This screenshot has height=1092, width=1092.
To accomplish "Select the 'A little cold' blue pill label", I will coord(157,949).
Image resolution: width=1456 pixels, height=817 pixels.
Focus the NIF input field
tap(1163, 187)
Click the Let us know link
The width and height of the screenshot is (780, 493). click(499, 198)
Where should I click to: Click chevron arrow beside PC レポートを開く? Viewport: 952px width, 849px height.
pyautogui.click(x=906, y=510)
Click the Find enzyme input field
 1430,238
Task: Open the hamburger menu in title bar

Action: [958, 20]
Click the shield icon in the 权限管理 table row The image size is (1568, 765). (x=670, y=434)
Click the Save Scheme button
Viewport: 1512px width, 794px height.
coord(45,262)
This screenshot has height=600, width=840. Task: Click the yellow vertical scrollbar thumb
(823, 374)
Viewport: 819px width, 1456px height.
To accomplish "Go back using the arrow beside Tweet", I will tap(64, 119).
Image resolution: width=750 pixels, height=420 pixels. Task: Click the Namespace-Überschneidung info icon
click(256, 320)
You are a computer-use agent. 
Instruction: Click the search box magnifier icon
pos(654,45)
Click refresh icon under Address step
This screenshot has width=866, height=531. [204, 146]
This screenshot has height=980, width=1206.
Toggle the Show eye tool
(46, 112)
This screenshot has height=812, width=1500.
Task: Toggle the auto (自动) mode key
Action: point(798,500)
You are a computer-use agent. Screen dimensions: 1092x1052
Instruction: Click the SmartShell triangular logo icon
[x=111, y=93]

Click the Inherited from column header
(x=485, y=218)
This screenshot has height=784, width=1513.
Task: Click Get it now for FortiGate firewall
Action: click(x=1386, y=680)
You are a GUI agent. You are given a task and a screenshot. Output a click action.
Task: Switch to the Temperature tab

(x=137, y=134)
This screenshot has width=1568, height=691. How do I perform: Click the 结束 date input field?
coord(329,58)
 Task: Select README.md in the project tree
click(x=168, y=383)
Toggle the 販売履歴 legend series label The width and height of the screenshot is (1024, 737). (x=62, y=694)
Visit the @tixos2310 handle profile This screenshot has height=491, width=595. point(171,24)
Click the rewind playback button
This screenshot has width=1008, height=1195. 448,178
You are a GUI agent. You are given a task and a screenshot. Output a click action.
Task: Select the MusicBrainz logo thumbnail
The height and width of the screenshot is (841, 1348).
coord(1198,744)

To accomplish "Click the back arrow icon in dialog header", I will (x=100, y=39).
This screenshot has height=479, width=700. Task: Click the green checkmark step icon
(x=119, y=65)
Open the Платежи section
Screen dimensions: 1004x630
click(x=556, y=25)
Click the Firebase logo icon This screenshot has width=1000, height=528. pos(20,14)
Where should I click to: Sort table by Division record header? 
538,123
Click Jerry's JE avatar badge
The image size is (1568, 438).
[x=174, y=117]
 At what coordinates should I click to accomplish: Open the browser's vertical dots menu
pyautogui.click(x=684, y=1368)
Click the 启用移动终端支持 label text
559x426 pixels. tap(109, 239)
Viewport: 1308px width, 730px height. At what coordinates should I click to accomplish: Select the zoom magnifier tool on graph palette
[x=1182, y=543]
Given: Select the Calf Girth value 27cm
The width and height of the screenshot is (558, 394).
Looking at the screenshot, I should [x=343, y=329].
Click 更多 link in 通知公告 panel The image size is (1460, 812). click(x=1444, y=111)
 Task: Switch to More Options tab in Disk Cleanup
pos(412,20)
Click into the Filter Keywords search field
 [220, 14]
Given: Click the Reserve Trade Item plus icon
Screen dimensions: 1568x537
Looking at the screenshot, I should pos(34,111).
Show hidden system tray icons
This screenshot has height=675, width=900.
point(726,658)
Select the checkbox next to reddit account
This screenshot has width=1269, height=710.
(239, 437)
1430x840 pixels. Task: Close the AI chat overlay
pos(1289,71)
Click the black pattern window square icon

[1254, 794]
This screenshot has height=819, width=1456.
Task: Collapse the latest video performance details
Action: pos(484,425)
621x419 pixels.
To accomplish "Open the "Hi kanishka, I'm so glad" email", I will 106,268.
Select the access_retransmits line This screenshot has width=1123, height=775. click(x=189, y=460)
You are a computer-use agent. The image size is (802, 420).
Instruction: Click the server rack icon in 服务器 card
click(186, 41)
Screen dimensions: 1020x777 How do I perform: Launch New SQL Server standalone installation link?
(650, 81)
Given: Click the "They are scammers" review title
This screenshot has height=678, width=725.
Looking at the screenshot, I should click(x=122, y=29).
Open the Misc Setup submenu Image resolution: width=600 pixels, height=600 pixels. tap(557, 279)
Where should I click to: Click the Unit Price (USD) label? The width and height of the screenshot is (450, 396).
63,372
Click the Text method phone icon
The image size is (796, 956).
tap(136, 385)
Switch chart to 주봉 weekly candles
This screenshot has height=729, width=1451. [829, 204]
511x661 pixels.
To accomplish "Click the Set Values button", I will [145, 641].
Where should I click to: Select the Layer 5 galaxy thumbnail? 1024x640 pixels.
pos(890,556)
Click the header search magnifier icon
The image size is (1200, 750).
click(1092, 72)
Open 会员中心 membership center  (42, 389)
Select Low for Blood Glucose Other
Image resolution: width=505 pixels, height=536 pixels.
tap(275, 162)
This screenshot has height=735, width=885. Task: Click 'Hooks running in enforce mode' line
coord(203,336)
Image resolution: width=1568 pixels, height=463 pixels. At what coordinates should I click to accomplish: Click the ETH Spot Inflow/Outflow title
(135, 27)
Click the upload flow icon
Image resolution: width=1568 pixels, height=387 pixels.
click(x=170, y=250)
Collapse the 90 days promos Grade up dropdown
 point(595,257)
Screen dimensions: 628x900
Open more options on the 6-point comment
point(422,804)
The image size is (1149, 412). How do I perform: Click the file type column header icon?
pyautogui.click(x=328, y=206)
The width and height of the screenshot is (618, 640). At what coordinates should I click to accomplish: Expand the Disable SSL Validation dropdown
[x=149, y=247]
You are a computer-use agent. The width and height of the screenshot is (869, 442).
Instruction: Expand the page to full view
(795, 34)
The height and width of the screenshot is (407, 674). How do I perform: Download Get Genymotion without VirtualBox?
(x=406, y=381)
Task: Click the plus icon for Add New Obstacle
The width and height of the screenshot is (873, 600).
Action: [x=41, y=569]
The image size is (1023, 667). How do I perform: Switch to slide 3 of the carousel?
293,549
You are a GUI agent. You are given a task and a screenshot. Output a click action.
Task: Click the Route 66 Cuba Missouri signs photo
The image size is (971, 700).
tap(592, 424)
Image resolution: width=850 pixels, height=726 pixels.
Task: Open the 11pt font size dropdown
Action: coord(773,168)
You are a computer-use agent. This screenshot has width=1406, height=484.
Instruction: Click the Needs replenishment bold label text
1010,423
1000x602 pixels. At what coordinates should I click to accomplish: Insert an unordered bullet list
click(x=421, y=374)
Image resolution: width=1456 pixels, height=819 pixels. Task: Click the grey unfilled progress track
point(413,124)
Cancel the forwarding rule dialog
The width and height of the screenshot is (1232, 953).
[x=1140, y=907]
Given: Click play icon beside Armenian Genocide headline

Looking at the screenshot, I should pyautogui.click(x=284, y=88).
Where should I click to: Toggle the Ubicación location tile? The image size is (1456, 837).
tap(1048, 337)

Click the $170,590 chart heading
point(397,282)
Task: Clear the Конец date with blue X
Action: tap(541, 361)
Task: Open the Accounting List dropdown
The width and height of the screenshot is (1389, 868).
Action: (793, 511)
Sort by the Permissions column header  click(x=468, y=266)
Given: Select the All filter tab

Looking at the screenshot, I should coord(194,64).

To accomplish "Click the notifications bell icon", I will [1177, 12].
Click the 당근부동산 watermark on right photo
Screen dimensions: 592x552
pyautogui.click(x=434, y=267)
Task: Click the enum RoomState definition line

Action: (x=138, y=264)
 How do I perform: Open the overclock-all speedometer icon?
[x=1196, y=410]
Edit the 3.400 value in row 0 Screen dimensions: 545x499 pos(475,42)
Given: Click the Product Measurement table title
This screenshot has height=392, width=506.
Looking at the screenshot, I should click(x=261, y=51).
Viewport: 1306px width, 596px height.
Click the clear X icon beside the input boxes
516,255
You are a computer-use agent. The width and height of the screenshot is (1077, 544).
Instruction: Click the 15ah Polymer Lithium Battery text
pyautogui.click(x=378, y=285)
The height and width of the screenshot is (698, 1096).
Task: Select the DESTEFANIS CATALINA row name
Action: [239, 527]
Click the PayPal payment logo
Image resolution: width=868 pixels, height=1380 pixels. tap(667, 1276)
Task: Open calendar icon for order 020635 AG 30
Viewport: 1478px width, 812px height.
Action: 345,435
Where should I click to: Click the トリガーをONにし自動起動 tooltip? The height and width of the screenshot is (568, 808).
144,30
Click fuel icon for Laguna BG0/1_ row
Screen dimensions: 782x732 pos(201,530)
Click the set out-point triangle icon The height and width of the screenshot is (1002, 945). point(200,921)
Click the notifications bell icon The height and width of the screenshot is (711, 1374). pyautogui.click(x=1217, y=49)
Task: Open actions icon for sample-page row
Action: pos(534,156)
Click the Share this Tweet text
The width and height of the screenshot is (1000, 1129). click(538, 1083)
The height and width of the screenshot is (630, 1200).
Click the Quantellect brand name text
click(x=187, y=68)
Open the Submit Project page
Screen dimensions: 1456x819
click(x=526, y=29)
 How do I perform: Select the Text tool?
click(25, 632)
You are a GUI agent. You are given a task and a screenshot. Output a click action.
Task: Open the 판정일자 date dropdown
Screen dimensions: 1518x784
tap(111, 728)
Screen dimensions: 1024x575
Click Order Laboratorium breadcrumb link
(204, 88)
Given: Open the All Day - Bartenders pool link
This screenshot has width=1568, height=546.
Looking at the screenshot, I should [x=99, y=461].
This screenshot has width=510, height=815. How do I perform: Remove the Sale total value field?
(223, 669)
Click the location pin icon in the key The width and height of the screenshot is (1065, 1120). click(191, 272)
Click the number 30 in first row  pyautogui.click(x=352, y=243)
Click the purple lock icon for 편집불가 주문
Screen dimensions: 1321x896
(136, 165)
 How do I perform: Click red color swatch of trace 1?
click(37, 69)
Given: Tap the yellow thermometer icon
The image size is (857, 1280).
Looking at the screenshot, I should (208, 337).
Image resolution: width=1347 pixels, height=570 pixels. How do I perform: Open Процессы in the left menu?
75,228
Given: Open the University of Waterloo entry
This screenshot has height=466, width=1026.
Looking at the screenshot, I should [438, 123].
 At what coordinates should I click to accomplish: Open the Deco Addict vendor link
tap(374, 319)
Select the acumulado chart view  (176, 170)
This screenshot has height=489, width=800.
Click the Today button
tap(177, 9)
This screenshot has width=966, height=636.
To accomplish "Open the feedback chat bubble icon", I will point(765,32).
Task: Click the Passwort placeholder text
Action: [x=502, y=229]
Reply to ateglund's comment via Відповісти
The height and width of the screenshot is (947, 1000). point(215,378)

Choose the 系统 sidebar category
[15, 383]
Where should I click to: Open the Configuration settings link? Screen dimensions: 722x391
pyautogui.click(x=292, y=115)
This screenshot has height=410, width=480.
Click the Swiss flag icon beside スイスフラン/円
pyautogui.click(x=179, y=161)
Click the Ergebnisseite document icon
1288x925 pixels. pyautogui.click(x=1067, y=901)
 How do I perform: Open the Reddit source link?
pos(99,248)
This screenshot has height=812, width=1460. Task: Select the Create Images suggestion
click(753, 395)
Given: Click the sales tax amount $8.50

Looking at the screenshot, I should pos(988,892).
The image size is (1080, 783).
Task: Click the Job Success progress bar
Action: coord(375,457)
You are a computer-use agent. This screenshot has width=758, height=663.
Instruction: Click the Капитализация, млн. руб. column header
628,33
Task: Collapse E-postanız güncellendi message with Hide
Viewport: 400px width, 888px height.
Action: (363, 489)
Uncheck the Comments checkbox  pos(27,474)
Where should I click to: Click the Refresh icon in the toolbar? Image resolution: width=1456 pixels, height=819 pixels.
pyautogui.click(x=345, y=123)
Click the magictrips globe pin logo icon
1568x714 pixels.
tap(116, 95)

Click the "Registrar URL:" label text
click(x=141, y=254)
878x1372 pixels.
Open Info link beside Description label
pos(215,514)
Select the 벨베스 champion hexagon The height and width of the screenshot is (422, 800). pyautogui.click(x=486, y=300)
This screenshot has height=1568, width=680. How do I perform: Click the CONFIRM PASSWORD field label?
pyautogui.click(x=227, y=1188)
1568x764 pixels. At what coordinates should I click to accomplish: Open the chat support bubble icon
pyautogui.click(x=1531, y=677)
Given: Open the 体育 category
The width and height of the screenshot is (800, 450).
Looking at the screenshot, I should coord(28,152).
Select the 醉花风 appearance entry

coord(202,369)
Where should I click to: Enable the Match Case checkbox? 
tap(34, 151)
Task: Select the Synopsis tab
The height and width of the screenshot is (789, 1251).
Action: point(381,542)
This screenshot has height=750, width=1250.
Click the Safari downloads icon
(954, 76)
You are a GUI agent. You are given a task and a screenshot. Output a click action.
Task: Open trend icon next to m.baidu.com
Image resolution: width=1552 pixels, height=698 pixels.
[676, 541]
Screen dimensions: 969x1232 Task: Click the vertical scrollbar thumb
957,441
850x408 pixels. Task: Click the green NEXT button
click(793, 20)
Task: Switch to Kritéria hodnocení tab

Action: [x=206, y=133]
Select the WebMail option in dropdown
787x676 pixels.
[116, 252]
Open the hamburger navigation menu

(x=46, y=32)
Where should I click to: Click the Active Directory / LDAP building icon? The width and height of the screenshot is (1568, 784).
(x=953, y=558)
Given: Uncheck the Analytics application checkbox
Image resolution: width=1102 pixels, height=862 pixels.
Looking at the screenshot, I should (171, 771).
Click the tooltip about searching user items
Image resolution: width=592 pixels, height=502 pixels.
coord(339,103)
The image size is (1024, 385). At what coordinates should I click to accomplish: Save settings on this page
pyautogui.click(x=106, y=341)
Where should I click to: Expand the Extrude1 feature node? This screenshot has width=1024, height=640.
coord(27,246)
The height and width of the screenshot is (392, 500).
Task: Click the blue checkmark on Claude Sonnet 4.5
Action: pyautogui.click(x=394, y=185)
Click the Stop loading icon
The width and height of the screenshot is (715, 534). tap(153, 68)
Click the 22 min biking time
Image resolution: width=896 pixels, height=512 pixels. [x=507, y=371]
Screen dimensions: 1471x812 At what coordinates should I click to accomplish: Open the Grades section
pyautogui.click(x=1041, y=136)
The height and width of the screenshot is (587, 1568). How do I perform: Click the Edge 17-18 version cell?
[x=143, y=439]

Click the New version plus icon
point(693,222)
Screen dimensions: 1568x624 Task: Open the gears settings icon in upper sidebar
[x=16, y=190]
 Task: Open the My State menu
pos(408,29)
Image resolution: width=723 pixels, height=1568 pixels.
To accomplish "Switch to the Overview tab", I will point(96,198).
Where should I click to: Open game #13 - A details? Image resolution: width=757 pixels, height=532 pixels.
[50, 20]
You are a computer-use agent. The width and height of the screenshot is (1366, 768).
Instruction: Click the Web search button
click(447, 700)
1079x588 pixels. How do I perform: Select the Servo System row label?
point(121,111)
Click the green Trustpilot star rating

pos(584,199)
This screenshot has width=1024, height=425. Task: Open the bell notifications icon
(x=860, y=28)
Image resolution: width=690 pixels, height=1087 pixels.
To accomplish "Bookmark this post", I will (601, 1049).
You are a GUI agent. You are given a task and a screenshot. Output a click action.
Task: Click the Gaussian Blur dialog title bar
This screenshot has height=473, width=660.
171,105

□ □ □

* Work task
Transcribe, exactly as written, all lines of the entries above from the first to the one containing "This screenshot has height=980, width=1206.", and no more.

* Reply
This screenshot has height=1092, width=1092.
To accomplish "Select the 'A little cold' blue pill label", I will coord(157,949).
Image resolution: width=1456 pixels, height=817 pixels.
Focus the NIF input field
tap(1163, 187)
Click the Let us know link
The width and height of the screenshot is (780, 493). click(499, 198)
Where should I click to: Click chevron arrow beside PC レポートを開く? Viewport: 952px width, 849px height.
pyautogui.click(x=906, y=510)
Click the Find enzyme input field
 1430,238
Task: Open the hamburger menu in title bar

Action: [958, 20]
Click the shield icon in the 权限管理 table row The image size is (1568, 765). (x=670, y=434)
Click the Save Scheme button
Viewport: 1512px width, 794px height.
coord(45,262)
This screenshot has height=600, width=840. Task: Click the yellow vertical scrollbar thumb
(823, 374)
Viewport: 819px width, 1456px height.
To accomplish "Go back using the arrow beside Tweet", I will tap(64, 119).
Image resolution: width=750 pixels, height=420 pixels. Task: Click the Namespace-Überschneidung info icon
click(256, 320)
You are a computer-use agent. 
Instruction: Click the search box magnifier icon
pos(654,45)
Click refresh icon under Address step
This screenshot has width=866, height=531. [204, 146]
This screenshot has height=980, width=1206.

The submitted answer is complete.